-- Excerpted records follows --

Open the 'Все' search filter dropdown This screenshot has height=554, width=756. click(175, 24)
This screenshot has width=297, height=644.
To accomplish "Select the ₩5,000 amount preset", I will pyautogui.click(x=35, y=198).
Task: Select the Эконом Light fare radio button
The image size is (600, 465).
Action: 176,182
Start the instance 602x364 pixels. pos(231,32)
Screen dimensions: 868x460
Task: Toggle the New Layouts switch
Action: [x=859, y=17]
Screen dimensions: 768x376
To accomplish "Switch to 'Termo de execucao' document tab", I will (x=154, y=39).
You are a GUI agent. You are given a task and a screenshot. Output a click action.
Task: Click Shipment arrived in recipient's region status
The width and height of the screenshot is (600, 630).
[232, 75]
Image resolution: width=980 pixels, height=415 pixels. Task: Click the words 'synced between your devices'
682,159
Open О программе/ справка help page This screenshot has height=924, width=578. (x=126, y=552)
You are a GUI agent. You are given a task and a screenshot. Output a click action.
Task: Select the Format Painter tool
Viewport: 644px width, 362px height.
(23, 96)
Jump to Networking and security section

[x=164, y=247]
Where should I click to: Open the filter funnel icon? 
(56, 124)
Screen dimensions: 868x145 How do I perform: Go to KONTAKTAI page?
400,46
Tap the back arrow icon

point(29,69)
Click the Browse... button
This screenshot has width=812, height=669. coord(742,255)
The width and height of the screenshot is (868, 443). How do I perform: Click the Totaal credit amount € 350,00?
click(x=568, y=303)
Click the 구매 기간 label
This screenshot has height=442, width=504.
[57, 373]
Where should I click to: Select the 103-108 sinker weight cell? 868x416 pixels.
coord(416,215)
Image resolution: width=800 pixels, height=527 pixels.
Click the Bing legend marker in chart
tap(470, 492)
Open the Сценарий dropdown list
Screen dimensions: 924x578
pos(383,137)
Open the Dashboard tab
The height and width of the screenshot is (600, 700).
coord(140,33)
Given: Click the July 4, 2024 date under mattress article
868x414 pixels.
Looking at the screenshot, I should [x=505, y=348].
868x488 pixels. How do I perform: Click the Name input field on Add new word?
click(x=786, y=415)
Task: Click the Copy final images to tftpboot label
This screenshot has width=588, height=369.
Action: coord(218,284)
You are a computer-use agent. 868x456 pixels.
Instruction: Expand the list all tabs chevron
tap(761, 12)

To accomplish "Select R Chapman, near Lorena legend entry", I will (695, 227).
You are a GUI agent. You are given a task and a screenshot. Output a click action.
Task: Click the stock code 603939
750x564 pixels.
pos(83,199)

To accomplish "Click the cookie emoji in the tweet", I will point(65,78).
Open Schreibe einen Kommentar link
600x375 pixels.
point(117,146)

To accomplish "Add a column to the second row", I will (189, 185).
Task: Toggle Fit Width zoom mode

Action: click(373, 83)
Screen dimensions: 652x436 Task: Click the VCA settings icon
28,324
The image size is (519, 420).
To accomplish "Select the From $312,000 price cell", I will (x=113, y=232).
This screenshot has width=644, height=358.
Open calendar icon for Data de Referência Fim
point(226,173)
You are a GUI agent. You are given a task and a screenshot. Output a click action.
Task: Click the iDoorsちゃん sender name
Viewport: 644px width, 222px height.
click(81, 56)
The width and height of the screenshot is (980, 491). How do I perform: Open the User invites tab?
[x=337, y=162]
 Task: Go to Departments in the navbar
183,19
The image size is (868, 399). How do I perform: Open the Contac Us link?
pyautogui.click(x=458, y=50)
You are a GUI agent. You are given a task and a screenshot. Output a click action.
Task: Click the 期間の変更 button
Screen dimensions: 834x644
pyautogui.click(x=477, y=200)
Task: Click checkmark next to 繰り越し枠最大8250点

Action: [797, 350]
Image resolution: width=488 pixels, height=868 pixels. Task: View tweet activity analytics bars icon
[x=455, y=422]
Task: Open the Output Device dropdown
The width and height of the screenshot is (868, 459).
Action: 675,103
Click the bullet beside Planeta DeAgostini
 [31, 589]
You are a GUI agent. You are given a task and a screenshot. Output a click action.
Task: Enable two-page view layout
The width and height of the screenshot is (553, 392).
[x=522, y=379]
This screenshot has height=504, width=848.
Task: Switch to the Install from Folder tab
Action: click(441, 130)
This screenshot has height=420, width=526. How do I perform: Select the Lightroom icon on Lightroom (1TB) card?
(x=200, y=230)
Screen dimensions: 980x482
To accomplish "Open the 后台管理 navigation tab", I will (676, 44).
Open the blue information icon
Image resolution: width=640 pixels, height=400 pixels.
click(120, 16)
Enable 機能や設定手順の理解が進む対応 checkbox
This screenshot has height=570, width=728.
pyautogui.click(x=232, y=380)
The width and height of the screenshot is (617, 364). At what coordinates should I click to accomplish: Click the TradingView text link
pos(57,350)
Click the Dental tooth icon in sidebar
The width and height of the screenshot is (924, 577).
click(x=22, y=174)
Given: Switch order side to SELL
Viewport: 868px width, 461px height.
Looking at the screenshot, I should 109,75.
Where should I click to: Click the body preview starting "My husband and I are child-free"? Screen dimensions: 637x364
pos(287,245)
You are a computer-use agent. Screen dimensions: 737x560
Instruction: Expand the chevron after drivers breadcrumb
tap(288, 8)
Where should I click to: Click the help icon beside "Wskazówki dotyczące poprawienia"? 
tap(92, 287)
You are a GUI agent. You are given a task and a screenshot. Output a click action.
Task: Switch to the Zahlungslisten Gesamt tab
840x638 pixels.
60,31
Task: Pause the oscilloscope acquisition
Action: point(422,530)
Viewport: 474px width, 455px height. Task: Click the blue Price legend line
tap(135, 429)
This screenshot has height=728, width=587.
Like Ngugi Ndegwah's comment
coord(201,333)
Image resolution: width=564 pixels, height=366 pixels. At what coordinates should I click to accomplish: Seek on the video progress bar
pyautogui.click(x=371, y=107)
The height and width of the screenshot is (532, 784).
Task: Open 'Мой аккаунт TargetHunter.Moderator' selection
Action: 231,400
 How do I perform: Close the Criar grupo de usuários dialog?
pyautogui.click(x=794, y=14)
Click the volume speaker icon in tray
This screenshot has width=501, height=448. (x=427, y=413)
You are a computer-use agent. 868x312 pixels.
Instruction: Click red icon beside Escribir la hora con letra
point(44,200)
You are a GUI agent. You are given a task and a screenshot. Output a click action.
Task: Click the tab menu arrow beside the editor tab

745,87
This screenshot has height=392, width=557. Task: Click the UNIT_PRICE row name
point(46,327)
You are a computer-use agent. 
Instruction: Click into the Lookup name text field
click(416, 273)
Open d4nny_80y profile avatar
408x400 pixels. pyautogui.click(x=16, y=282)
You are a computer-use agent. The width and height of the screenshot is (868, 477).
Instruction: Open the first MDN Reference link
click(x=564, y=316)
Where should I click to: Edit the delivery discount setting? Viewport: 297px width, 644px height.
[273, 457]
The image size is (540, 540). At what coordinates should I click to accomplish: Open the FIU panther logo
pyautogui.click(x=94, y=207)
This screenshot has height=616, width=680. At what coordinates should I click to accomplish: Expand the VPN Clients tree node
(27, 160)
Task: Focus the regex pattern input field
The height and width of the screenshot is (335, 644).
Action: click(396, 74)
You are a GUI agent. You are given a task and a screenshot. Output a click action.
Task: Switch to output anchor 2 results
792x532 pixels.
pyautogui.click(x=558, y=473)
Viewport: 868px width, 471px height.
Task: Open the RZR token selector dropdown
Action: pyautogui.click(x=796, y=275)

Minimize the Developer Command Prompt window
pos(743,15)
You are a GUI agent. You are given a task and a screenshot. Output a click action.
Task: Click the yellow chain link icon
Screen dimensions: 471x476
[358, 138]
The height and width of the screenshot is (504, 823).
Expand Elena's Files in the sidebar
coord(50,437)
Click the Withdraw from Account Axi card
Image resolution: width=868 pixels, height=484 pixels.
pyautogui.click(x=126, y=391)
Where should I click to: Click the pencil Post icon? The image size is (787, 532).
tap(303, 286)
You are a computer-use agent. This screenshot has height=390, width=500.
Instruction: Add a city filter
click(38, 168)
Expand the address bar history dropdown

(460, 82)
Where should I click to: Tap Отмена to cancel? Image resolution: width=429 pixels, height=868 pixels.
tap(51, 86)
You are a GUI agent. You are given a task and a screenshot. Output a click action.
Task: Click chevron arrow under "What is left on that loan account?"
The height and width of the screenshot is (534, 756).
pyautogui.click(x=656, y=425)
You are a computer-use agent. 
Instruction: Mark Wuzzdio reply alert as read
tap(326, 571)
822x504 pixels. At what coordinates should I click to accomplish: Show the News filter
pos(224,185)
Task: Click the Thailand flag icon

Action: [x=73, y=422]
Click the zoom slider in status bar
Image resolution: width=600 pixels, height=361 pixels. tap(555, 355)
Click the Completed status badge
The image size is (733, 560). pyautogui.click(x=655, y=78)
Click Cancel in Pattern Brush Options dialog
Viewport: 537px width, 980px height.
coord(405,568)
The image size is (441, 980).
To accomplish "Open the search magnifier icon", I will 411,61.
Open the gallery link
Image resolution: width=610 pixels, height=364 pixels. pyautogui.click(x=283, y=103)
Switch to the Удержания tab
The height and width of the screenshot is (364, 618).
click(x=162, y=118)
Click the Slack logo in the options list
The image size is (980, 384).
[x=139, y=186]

-- Excerpted records concluded --

* **Assignment**
Find the lines in the data that include "will", then copy each of them.

* **Your solution**
To accomplish "Select the ₩5,000 amount preset", I will pyautogui.click(x=35, y=198).
To accomplish "Switch to 'Termo de execucao' document tab", I will (x=154, y=39).
To accomplish "Select R Chapman, near Lorena legend entry", I will (695, 227).
To accomplish "Click the cookie emoji in the tweet", I will point(65,78).
To accomplish "Add a column to the second row", I will (189, 185).
To accomplish "Select the From $312,000 price cell", I will (x=113, y=232).
To accomplish "Open the 后台管理 navigation tab", I will (676, 44).
To accomplish "Open the search magnifier icon", I will 411,61.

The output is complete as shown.